-- Data extract --
_____

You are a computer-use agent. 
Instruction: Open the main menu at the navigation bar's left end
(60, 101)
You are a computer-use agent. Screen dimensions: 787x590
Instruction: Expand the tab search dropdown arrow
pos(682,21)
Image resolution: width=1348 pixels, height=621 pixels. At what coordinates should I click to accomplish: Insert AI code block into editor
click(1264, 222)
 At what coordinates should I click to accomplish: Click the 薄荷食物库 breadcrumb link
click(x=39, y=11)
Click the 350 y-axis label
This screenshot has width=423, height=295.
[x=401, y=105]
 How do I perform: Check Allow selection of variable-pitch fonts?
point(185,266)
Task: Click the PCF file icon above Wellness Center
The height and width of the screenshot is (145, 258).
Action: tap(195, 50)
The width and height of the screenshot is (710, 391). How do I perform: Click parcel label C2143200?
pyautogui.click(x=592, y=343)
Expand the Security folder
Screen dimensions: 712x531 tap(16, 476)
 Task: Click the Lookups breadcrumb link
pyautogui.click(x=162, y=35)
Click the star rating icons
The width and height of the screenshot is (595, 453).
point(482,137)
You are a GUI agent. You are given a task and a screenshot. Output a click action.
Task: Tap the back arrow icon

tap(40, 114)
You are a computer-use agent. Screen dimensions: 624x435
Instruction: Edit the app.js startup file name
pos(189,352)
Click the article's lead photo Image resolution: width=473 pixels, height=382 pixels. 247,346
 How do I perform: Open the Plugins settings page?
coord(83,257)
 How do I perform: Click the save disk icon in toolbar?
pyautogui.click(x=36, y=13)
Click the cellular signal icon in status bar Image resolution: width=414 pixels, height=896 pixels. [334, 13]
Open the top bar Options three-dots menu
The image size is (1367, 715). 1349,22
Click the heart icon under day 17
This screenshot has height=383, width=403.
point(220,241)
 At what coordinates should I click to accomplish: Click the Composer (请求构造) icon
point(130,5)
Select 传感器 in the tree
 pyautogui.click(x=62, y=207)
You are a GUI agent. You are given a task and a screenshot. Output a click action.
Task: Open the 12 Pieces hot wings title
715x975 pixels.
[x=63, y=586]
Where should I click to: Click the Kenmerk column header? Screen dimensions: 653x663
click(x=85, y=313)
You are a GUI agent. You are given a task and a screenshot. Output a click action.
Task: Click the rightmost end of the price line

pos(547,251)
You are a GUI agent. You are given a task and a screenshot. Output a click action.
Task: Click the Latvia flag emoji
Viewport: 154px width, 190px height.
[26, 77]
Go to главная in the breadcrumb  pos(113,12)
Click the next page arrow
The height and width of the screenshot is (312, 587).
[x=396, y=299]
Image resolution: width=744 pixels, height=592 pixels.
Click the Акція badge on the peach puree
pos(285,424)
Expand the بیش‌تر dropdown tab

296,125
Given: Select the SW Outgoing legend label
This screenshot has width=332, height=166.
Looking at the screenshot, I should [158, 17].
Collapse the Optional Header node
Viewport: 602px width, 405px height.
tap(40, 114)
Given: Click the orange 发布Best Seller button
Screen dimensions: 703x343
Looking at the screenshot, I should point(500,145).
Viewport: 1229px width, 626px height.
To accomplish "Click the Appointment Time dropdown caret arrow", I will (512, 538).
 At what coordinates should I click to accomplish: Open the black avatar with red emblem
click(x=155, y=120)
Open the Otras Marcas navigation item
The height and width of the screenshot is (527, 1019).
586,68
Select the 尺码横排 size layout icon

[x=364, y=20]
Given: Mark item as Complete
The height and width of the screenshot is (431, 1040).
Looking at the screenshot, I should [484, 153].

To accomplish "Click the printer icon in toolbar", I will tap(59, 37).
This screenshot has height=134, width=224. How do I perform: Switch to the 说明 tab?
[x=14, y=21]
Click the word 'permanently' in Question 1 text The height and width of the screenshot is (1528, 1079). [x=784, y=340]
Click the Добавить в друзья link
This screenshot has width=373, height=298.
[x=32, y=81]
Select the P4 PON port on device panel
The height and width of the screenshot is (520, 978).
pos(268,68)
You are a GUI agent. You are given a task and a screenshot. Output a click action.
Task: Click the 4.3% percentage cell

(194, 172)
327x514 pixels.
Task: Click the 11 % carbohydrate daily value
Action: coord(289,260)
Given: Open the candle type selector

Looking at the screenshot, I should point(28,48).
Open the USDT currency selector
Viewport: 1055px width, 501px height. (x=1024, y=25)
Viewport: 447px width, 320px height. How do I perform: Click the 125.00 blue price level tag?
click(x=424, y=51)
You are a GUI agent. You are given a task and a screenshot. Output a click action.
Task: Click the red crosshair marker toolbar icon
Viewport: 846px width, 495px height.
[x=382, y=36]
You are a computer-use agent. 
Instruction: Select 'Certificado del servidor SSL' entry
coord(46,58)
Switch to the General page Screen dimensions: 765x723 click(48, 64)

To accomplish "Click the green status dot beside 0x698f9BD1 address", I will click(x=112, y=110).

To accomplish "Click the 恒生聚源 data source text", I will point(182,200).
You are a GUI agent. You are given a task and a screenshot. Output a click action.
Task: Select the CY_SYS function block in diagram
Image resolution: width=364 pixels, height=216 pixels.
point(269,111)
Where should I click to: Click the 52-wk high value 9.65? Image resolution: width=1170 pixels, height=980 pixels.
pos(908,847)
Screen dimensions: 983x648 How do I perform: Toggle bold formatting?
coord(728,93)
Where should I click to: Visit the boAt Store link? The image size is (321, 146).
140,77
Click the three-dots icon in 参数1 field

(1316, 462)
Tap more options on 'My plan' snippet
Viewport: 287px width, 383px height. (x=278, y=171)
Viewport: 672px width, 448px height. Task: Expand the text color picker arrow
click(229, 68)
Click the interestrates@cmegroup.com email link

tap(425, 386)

_____

-- Task to carry out --
Copy out every entry exactly.

-- The completed task --
You are a computer-use agent. 
Instruction: Open the main menu at the navigation bar's left end
(60, 101)
You are a computer-use agent. Screen dimensions: 787x590
Instruction: Expand the tab search dropdown arrow
pos(682,21)
Image resolution: width=1348 pixels, height=621 pixels. At what coordinates should I click to accomplish: Insert AI code block into editor
click(1264, 222)
 At what coordinates should I click to accomplish: Click the 薄荷食物库 breadcrumb link
click(x=39, y=11)
Click the 350 y-axis label
This screenshot has width=423, height=295.
[x=401, y=105]
 How do I perform: Check Allow selection of variable-pitch fonts?
point(185,266)
Task: Click the PCF file icon above Wellness Center
The height and width of the screenshot is (145, 258).
Action: tap(195, 50)
The width and height of the screenshot is (710, 391). How do I perform: Click parcel label C2143200?
pyautogui.click(x=592, y=343)
Expand the Security folder
Screen dimensions: 712x531 tap(16, 476)
 Task: Click the Lookups breadcrumb link
pyautogui.click(x=162, y=35)
Click the star rating icons
The width and height of the screenshot is (595, 453).
point(482,137)
You are a GUI agent. You are given a task and a screenshot. Output a click action.
Task: Tap the back arrow icon

tap(40, 114)
You are a computer-use agent. Screen dimensions: 624x435
Instruction: Edit the app.js startup file name
pos(189,352)
Click the article's lead photo Image resolution: width=473 pixels, height=382 pixels. 247,346
 How do I perform: Open the Plugins settings page?
coord(83,257)
 How do I perform: Click the save disk icon in toolbar?
pyautogui.click(x=36, y=13)
Click the cellular signal icon in status bar Image resolution: width=414 pixels, height=896 pixels. [334, 13]
Open the top bar Options three-dots menu
The image size is (1367, 715). 1349,22
Click the heart icon under day 17
This screenshot has height=383, width=403.
point(220,241)
 At what coordinates should I click to accomplish: Click the Composer (请求构造) icon
point(130,5)
Select 传感器 in the tree
 pyautogui.click(x=62, y=207)
You are a GUI agent. You are given a task and a screenshot. Output a click action.
Task: Open the 12 Pieces hot wings title
715x975 pixels.
[x=63, y=586]
Where should I click to: Click the Kenmerk column header? Screen dimensions: 653x663
click(x=85, y=313)
You are a GUI agent. You are given a task and a screenshot. Output a click action.
Task: Click the rightmost end of the price line

pos(547,251)
You are a GUI agent. You are given a task and a screenshot. Output a click action.
Task: Click the Latvia flag emoji
Viewport: 154px width, 190px height.
[26, 77]
Go to главная in the breadcrumb  pos(113,12)
Click the next page arrow
The height and width of the screenshot is (312, 587).
[x=396, y=299]
Image resolution: width=744 pixels, height=592 pixels.
Click the Акція badge on the peach puree
pos(285,424)
Expand the بیش‌تر dropdown tab

296,125
Given: Select the SW Outgoing legend label
This screenshot has width=332, height=166.
Looking at the screenshot, I should [158, 17].
Collapse the Optional Header node
Viewport: 602px width, 405px height.
tap(40, 114)
Given: Click the orange 发布Best Seller button
Screen dimensions: 703x343
Looking at the screenshot, I should point(500,145).
Viewport: 1229px width, 626px height.
To accomplish "Click the Appointment Time dropdown caret arrow", I will (512, 538).
 At what coordinates should I click to accomplish: Open the black avatar with red emblem
click(x=155, y=120)
Open the Otras Marcas navigation item
The height and width of the screenshot is (527, 1019).
586,68
Select the 尺码横排 size layout icon

[x=364, y=20]
Given: Mark item as Complete
The height and width of the screenshot is (431, 1040).
Looking at the screenshot, I should [484, 153].

To accomplish "Click the printer icon in toolbar", I will tap(59, 37).
This screenshot has height=134, width=224. How do I perform: Switch to the 说明 tab?
[x=14, y=21]
Click the word 'permanently' in Question 1 text The height and width of the screenshot is (1528, 1079). [x=784, y=340]
Click the Добавить в друзья link
This screenshot has width=373, height=298.
[x=32, y=81]
Select the P4 PON port on device panel
The height and width of the screenshot is (520, 978).
pos(268,68)
You are a GUI agent. You are given a task and a screenshot. Output a click action.
Task: Click the 4.3% percentage cell

(194, 172)
327x514 pixels.
Task: Click the 11 % carbohydrate daily value
Action: coord(289,260)
Given: Open the candle type selector

Looking at the screenshot, I should point(28,48).
Open the USDT currency selector
Viewport: 1055px width, 501px height. (x=1024, y=25)
Viewport: 447px width, 320px height. How do I perform: Click the 125.00 blue price level tag?
click(x=424, y=51)
You are a GUI agent. You are given a task and a screenshot. Output a click action.
Task: Click the red crosshair marker toolbar icon
Viewport: 846px width, 495px height.
[x=382, y=36]
You are a computer-use agent. 
Instruction: Select 'Certificado del servidor SSL' entry
coord(46,58)
Switch to the General page Screen dimensions: 765x723 click(48, 64)

To accomplish "Click the green status dot beside 0x698f9BD1 address", I will click(x=112, y=110).

To accomplish "Click the 恒生聚源 data source text", I will point(182,200).
You are a GUI agent. You are given a task and a screenshot. Output a click action.
Task: Select the CY_SYS function block in diagram
Image resolution: width=364 pixels, height=216 pixels.
point(269,111)
Where should I click to: Click the 52-wk high value 9.65? Image resolution: width=1170 pixels, height=980 pixels.
pos(908,847)
Screen dimensions: 983x648 How do I perform: Toggle bold formatting?
coord(728,93)
Where should I click to: Visit the boAt Store link? The image size is (321, 146).
140,77
Click the three-dots icon in 参数1 field

(1316, 462)
Tap more options on 'My plan' snippet
Viewport: 287px width, 383px height. (x=278, y=171)
Viewport: 672px width, 448px height. Task: Expand the text color picker arrow
click(229, 68)
Click the interestrates@cmegroup.com email link

tap(425, 386)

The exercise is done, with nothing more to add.